• **THE EXERCISE**
Rewrite the items from the start through the line that contains "click(2162, 601)", replacing "toolbar" with "navigation bar" and changing nothing else. Leave the pictures out of your answer.

## Start EXCERPTED RECORDS

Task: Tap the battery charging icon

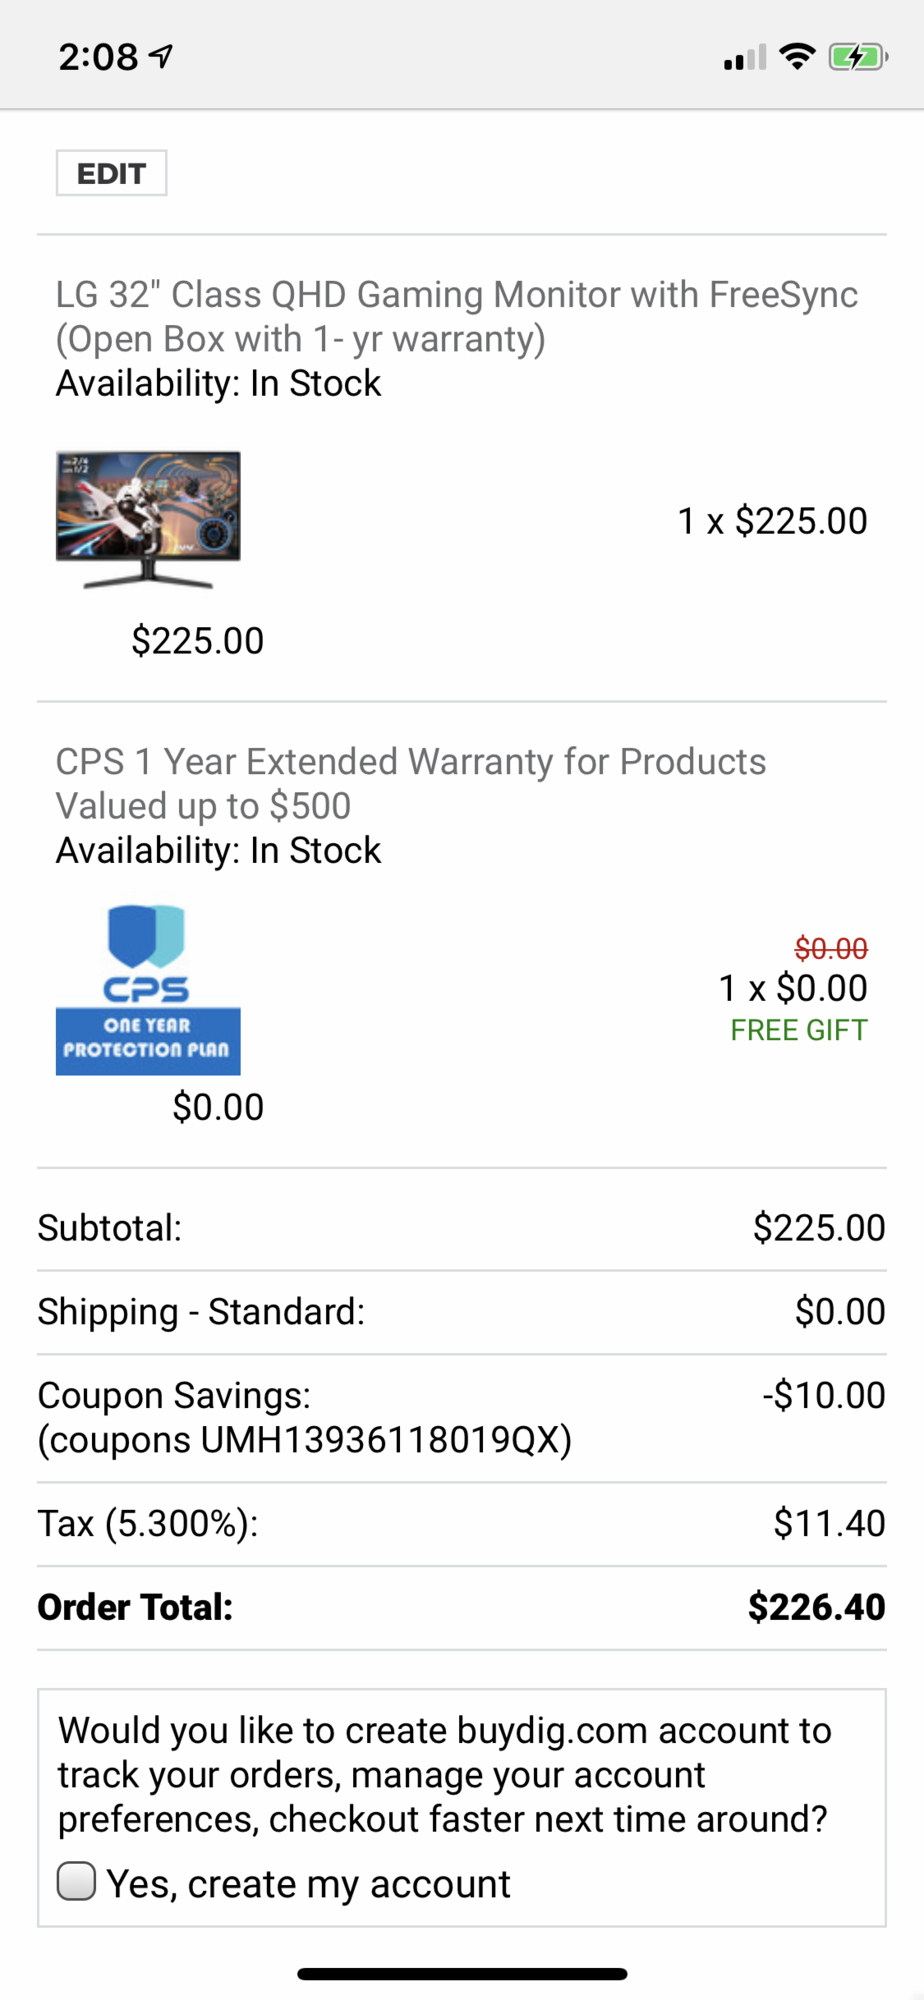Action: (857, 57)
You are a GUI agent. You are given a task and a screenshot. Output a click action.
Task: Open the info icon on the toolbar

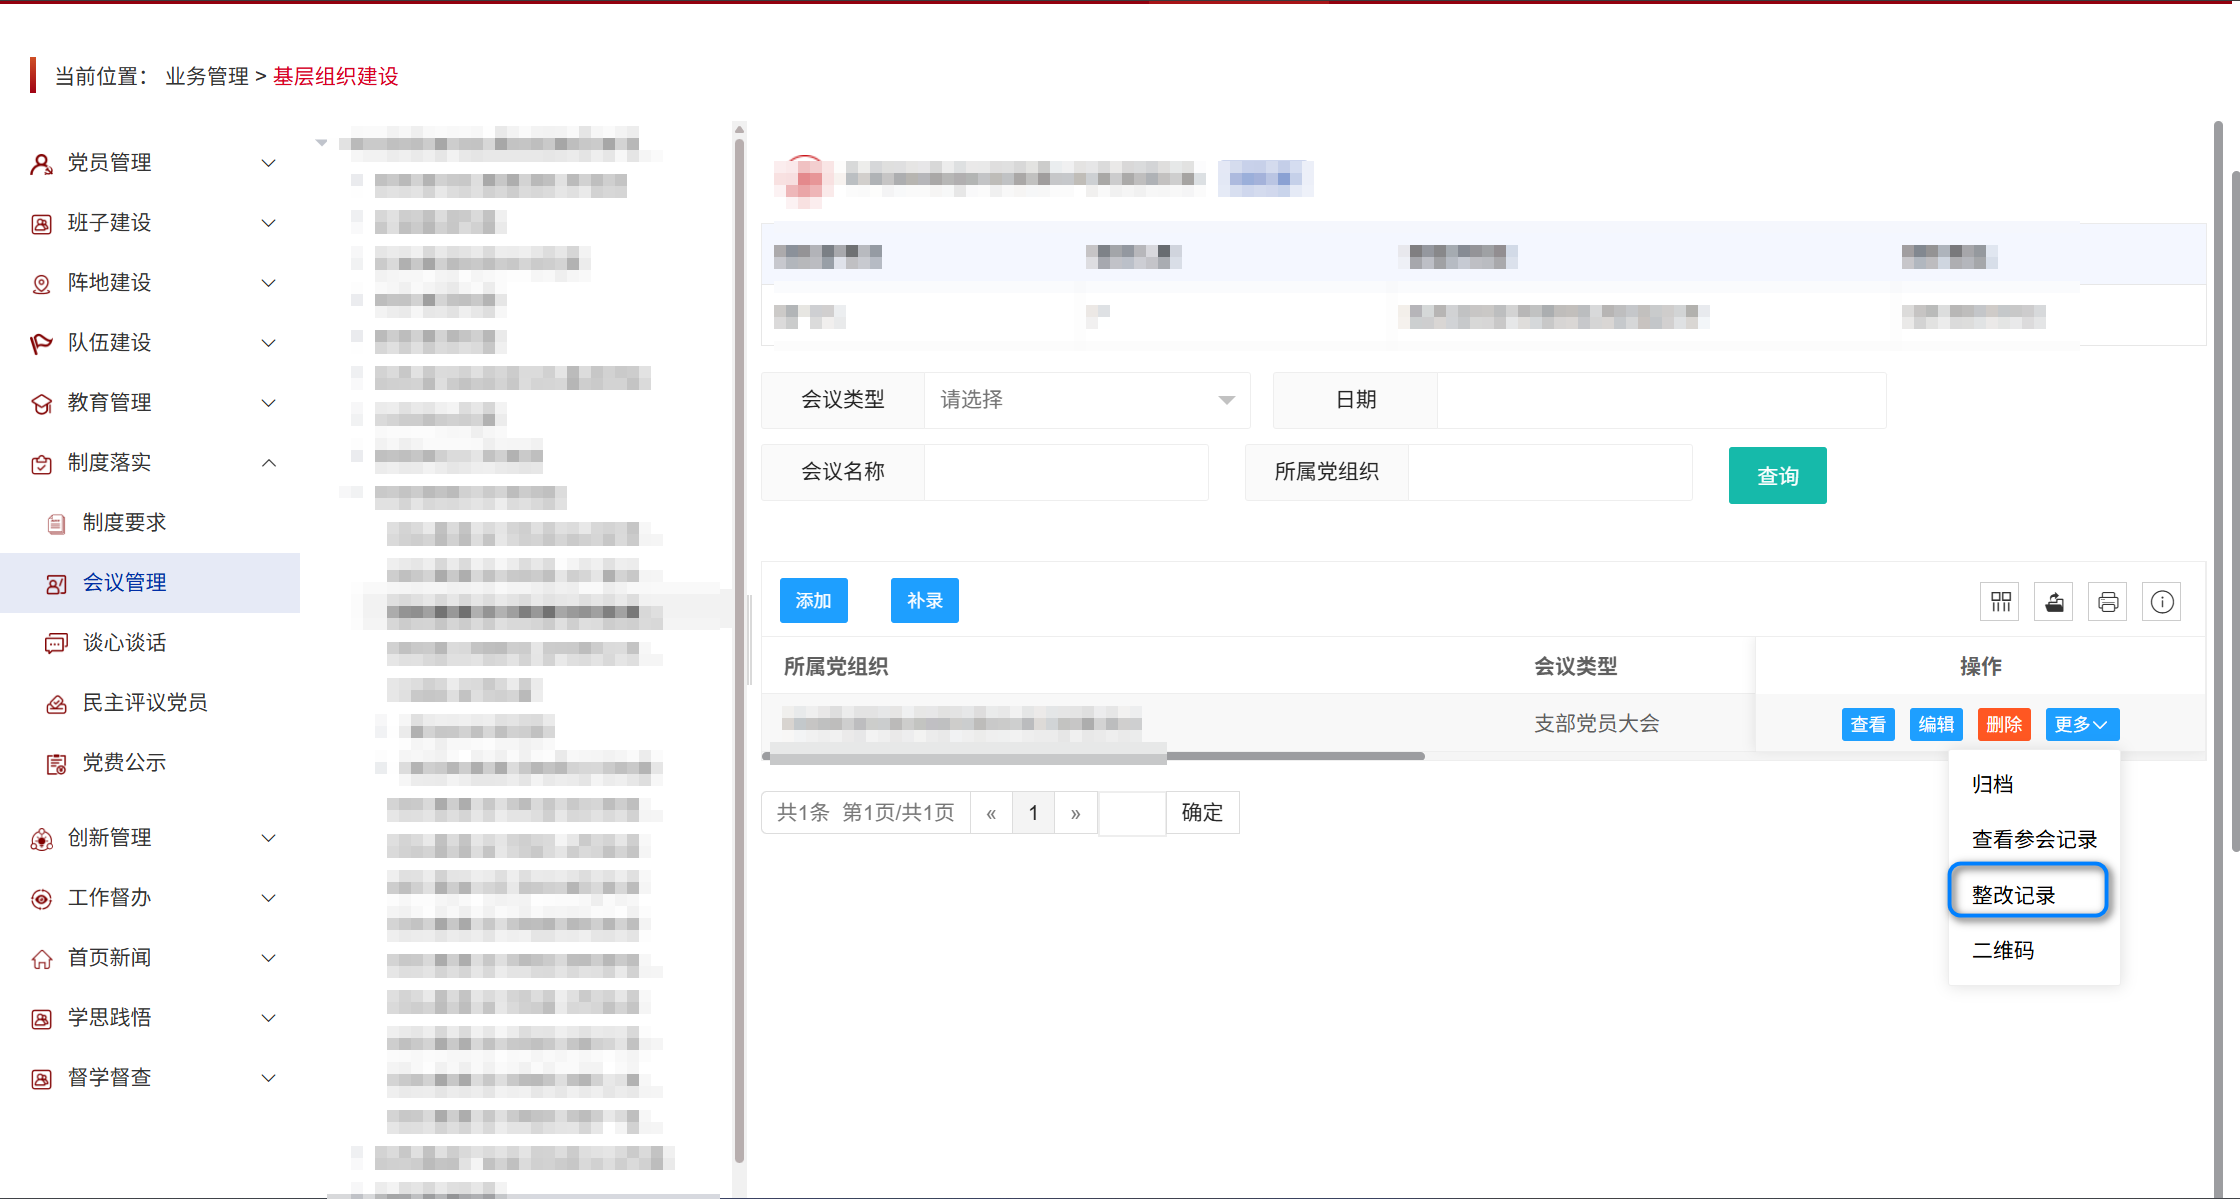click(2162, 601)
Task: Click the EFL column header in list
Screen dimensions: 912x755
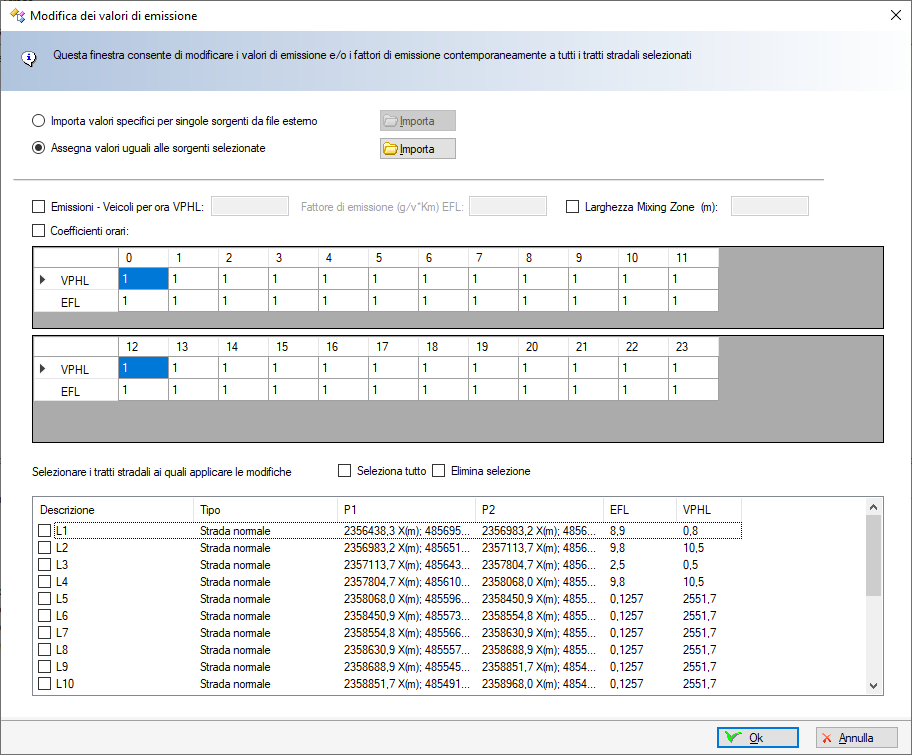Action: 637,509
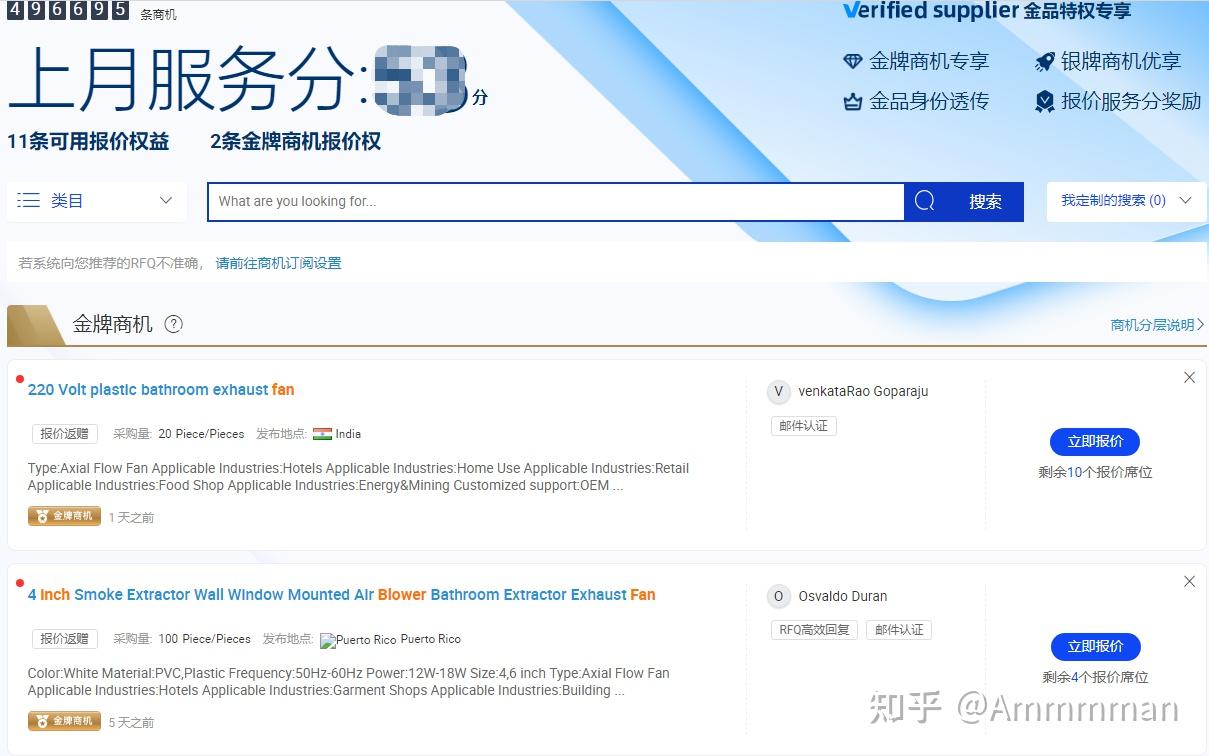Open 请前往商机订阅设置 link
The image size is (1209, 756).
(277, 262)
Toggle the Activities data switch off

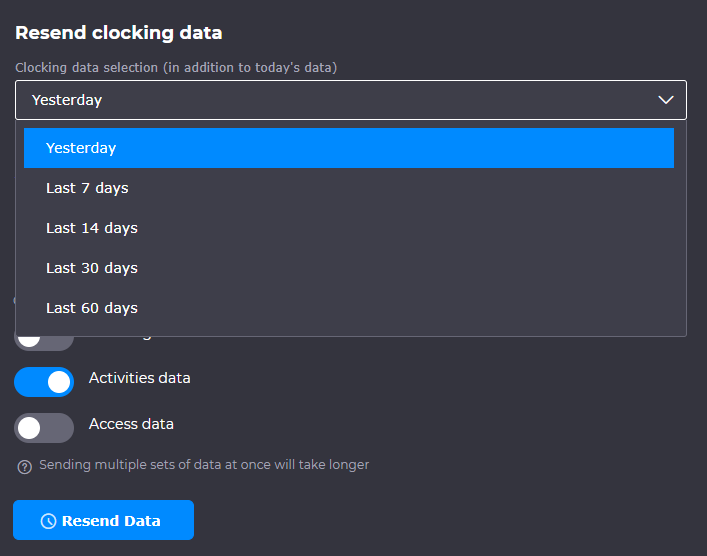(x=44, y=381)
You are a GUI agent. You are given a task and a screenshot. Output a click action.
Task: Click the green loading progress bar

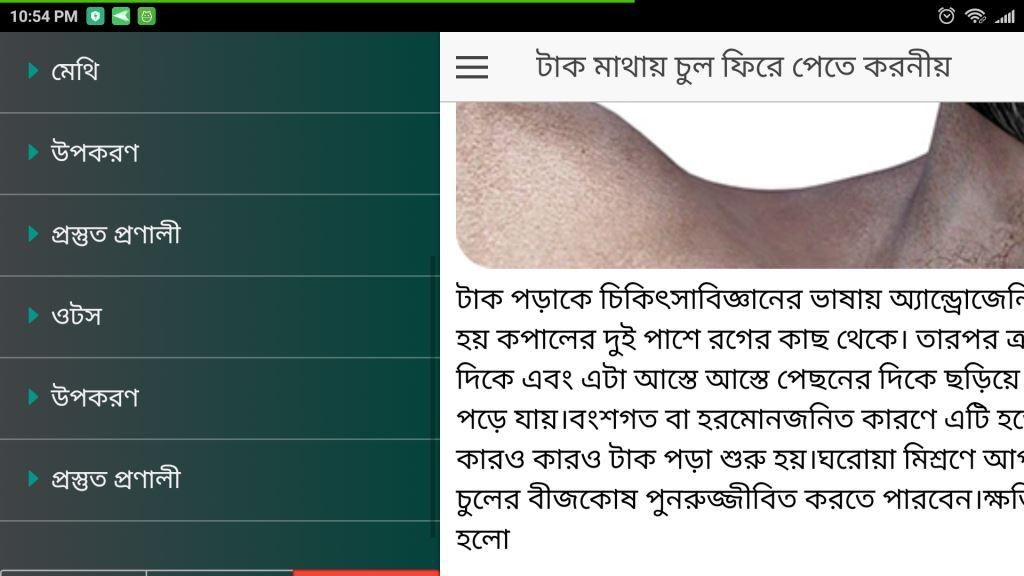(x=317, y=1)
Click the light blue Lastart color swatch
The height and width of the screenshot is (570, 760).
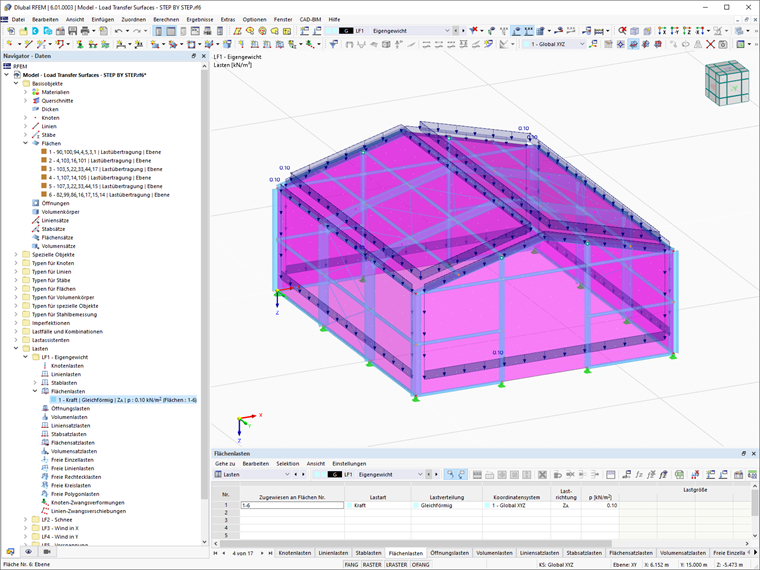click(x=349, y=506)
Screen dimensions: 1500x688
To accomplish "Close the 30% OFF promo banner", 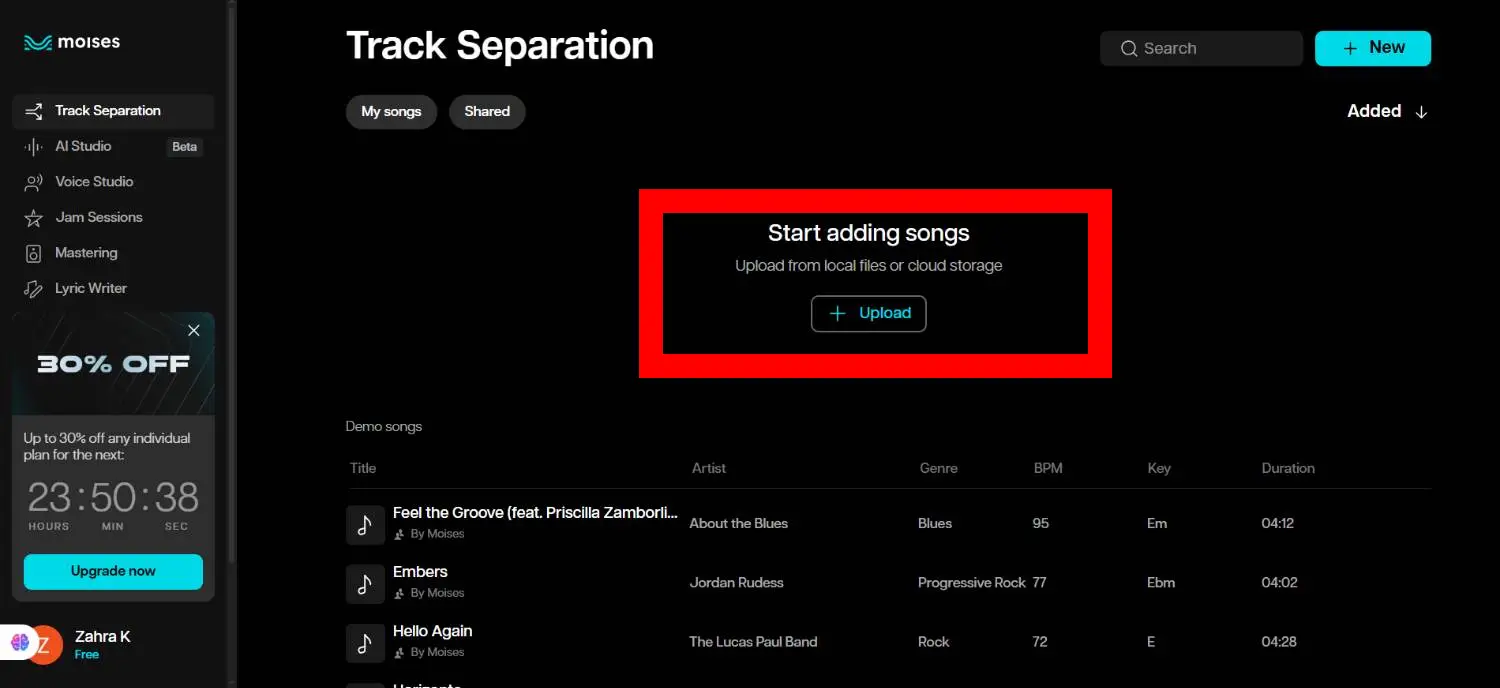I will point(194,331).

## End EXCERPTED RECORDS

• **OUTPUT FOR THIS TASK**
Task: Tap the battery charging icon

Action: (857, 57)
You are a GUI agent. You are given a task and a screenshot. Output a click action.
Task: Open the info icon on the navigation bar

click(2162, 601)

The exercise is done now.